舒萊閃躲着目光,再次擡眼,發現這混血少年依舊保持着一個姿勢,眼睛裏倒映着她的臉。
“你們都來嘗嘗這南瓜餅,今天用的料都很特別。”蘭姨從廚房端出來蒸好的餅子,打破尴尬,笑眯眯地看着圍着餐桌的老老少少,她一向擅長調節氣氛。
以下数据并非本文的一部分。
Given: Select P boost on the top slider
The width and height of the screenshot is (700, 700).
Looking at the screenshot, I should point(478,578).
蘭姨徒手揪了個滾燙的餅子,嘴裏“嘶嘶嘶”吆喝着:“時遇,快接着,保準你稀罕。”
袁時遇從椅子背上起來,淡然置之地用盤子接過蘭姨手中的餅子,嘴角一抹笑容微微帶起:“蘭姨下次別用手拿,燙傷了,再塗燙傷膏你又好幾天沾不了水。”
舒萊咬了下唇,她總覺得時遇話裏帶話,卻又無法确認。
“時遇,你莫非還在生舅媽的氣?”一直沉默的何汝碧倒是不看場合得問起來,現在她一副慈母的樣子溫和言語,“你看,舅媽又不是故意踢碎的湯,真不知道你那麽愛喝。”
哪壺不開提哪壺?
袁時遇蹙了蹙眉。
左安捧腹大笑:“我說怎麽只有那麽難喝的葛根湯,原來被小舅媽踢翻了,怪不得袁梵高一臉欠抽的衰樣,感情是最愛喝的東西沒了。”
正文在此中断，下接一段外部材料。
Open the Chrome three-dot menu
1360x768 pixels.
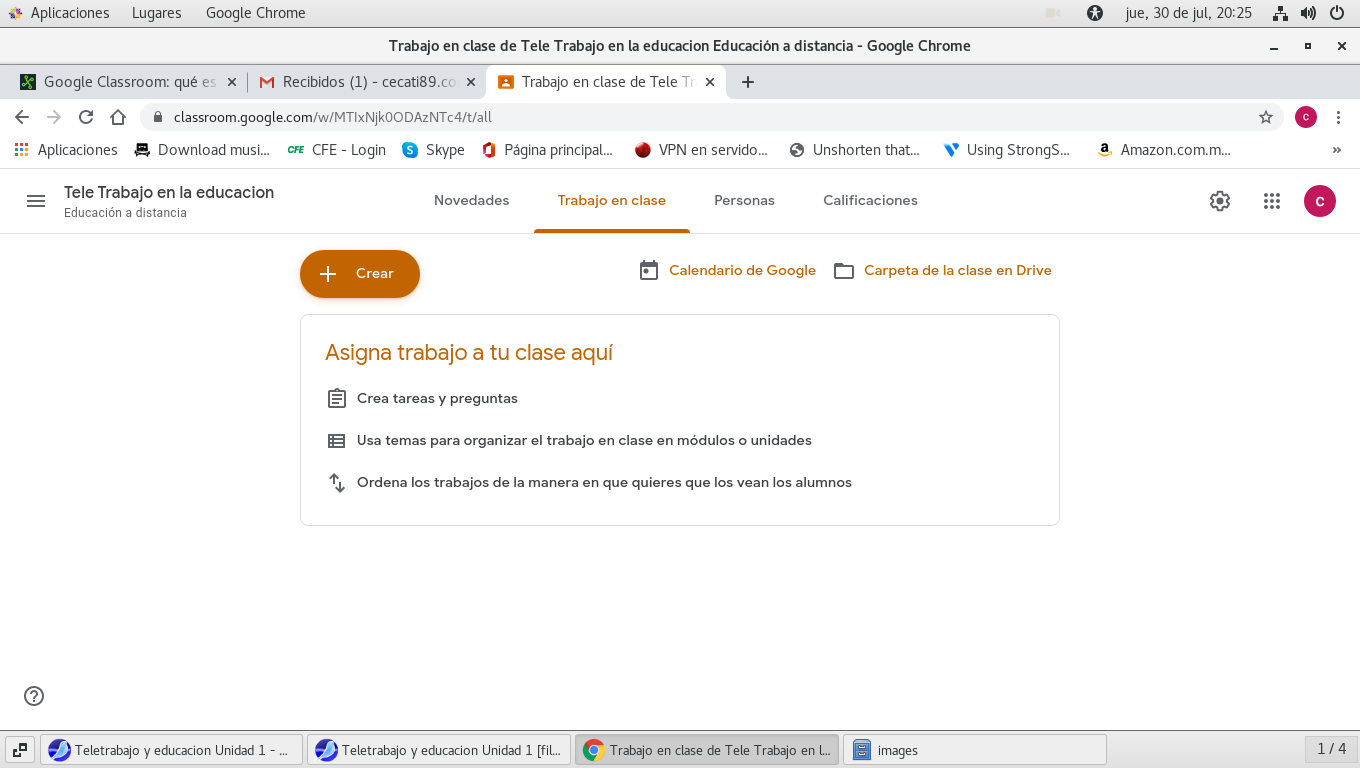tap(1339, 117)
時桄不說話,只是沖着舒萊搖了搖頭,她噤聲,沒搶着坦白。
“時遇,你舅媽的腳也被燙傷了,這湯喝不喝的,下次蘭姨再給你做哈!你看……你也不解釋解釋,又被你爺爺誤會了。”
袁時遇,只是笑。
“湯重要還是人重要?小孩不能慣!”
袁老爺子不再生氣,一切有理由的東西,只要能說服他,不是平白無故出些幺蛾子,他老人家都能接受,卻又看了看兒媳那鐵青的臉,作勢道。
至于偏向誰,都要把持一個度。
袁老爺子也希望,他這大孫子能明白他的權衡。